River cerró la goleada 3-0 ante Blooming, por la Copa Sudamericana, con once futbolistas surgidos o potenciados en sus divisiones inferiores, en un dato que no pasó inadvertido en una noche de alivio para el equipo de Eduardo Coudet. El Millonario se impuso con goles de Maximiliano Salas, Fausto Vera y Lucas Silva, y se aseguró el primer puesto del Grupo H.
En el tramo final del encuentro, Coudet mandó a la cancha a Ulises Giménez, Santiago Lencina, Lautaro Pereyra y Jonathan Spiff, quienes reemplazaron a Fabricio Bustos, Fausto Vera, Tomás Galván y Maximiliano Salas. Con esos cambios, River terminó el partido con Santiago Beltrán; Ulises Giménez, Lucas Martínez Quarta, Lautaro Rivero, Facundo González; Santiago Lencina, Juan Cruz Meza, Lucas Silva, Lautaro Pereyra; Jonathan Spiff y Joaquín Freitas.
La particularidad llegó en una noche en la que el Millonario necesitaba una respuesta futbolística tras el golpe sufrido en el Torneo Apertura.
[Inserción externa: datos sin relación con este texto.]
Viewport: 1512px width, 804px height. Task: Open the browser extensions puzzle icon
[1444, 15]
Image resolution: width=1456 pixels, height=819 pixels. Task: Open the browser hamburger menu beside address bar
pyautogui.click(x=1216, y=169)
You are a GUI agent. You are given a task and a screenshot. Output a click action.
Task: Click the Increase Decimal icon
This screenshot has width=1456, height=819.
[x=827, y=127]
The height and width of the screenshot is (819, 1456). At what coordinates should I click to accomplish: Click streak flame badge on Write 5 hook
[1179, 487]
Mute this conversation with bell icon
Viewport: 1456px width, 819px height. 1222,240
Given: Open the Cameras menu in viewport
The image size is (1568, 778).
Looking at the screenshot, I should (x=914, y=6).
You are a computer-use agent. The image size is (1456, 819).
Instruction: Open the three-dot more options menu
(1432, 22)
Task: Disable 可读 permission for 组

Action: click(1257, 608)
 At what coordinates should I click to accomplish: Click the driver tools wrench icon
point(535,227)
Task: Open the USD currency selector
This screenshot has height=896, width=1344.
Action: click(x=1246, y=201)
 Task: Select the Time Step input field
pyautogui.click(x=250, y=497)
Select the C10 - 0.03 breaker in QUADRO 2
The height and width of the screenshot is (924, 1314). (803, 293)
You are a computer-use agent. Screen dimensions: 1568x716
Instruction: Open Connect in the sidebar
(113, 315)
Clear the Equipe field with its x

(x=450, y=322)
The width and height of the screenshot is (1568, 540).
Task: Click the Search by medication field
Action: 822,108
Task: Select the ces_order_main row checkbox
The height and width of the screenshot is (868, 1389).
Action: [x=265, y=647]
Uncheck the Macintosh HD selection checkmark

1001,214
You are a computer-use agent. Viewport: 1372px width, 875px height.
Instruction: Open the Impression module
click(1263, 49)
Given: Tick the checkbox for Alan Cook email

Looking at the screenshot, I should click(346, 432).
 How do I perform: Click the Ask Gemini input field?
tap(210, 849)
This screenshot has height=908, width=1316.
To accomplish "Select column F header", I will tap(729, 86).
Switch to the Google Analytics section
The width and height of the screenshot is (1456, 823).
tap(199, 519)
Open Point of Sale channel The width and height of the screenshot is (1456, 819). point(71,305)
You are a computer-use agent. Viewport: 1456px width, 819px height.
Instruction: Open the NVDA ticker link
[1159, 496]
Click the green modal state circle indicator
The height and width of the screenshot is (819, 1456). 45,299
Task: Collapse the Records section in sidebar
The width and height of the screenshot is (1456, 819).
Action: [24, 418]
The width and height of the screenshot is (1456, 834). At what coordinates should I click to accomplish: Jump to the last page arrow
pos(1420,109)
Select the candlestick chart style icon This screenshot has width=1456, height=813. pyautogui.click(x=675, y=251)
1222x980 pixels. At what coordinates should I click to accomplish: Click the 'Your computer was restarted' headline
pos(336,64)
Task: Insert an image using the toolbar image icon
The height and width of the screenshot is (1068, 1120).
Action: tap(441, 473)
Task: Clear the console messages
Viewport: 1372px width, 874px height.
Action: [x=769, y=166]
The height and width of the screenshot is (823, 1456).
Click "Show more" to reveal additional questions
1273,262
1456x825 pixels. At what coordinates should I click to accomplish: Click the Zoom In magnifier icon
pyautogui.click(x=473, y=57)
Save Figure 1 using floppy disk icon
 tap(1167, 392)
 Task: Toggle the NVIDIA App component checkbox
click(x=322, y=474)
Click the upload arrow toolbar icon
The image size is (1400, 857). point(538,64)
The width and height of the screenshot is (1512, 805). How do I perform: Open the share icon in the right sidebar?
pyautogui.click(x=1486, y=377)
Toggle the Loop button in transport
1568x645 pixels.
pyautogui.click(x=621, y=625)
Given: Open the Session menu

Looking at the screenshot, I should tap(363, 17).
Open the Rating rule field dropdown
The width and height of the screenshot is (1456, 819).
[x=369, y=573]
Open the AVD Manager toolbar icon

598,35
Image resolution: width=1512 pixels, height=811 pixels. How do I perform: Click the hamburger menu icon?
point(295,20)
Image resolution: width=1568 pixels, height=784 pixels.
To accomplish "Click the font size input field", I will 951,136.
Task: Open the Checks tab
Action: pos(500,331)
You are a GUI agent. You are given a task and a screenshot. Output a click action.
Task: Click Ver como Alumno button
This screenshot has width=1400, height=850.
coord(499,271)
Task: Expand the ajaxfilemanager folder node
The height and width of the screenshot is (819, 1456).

Más allá del resultado, el cierre del partido dejó una imagen fuerte para el club: la cantera como sostén competitivo, con varios juveniles sumando minutos en un contexto internacional.
Entre los nombres destacados apareció Lucas Silva, autor del tercer gol con un remate desde afuera del área, mientras que Joaquín Freitas también tuvo participación directa en la jugada que derivó en el penal convertido por Vera.
De esta manera, River no solo logró la clasificación a los octavos de final de la Copa Sudamericana, sino que también dejó una postal simbólica en el Monumental: terminó el partido con once jugadores formados bajo el sello del club.